Consejo genético y diagnóstico prenatal

Cuando se diagnostica a un paciente de ictiosis se le debe ofrecer consejo genético apropiado, explicando la naturaleza del trastorno, su modo de herencia y la probabilidad de futuras manifestaciones en la familia. El diagnóstico prenatal nos permite saber si el feto está afectado, y por tanto llevar a cabo la preparación psicosocial en la familia, anticipar problemas del embarazo y del parto, y dar a los padres la opción de interrumpir voluntariamente el embarazo en los casos en los que no existe tratamiento. Además, de existir en el futuro un tratamiento génico adecuado nos permitiría que este se realizara lo más temprano posible.
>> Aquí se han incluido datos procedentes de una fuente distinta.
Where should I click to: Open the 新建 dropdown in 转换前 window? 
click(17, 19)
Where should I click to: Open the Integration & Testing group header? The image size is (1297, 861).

Durante más de 20 años el diagnóstico prenatal se realizaba a partir de una biopsia de piel fetal que era estudiada mediante microscopía óptica, microscopía electrónica o immunohistoquímica158,159. Este procedimiento invasivo solo se podía llevar a cabo en las fases tardías del embarazo, entre las semanas 15 y 23 de la gestación, y se asociaba a un riesgo de pérdida fetal de un 1-3%160,161. La identificación de las bases moleculares de los desórdenes cutáneos hereditarios ha permitido llevar a cabo el diagnóstico prenatal en etapas más tempranas mediante técnicas basadas en el estudio del ADN102,162–164. En estos casos el ADN fetal se obtiene mediante la amniocentesis realizada entre las semanas 15 y 20 o mediante la biopsia de vellosidades coriónicas (BVC) obtenida entre las semanas 10 y 12. El riesgo de pérdida fetal con estas técnicas es menor del 0,5-1%165. Otros métodos no invasivos que se están desarrollando son el estudio de ADN de células fetales o ADN fetal libre en la circulación materna166 y el uso de ultrasonografía tridimensional167,168.

El diagnóstico genético preimplantacional podrá permitir que los embriones sean estudiados tras la fertilización in vitro, de modo que solo los que no portan mutaciones sean implantados en el útero, eliminando la necesidad de aborto en la mayoría de los casos169.

Futuras estrategias para el tratamiento génico de las ictiosis

Al igual que se han producido avances importantes en el diagnóstico genético de las ictiosis, también se están desarrollando nuevas estrategias de tratamiento para estas enfermedades170. La piel es el órgano más accesible para las terapias de transferencia genética de modo mínimamente invasivo171, pero tiene unas características immunológicas únicas que son desfavorables para la expresión a largo plazo de un producto transgénico172. En la IL, empleando transferencia génica ex vivo, se consiguió restaurar la expresión normal del TGM1 y corregir la expresión fenotípica de la piel transplantada en la espalda de ratones immunodeprimidos173,174. Recientemente también se ha conseguido la recuperación fenotípica de queratinocitos cultivados derivados de pacientes con IA con mutaciones en el gen ABCA123.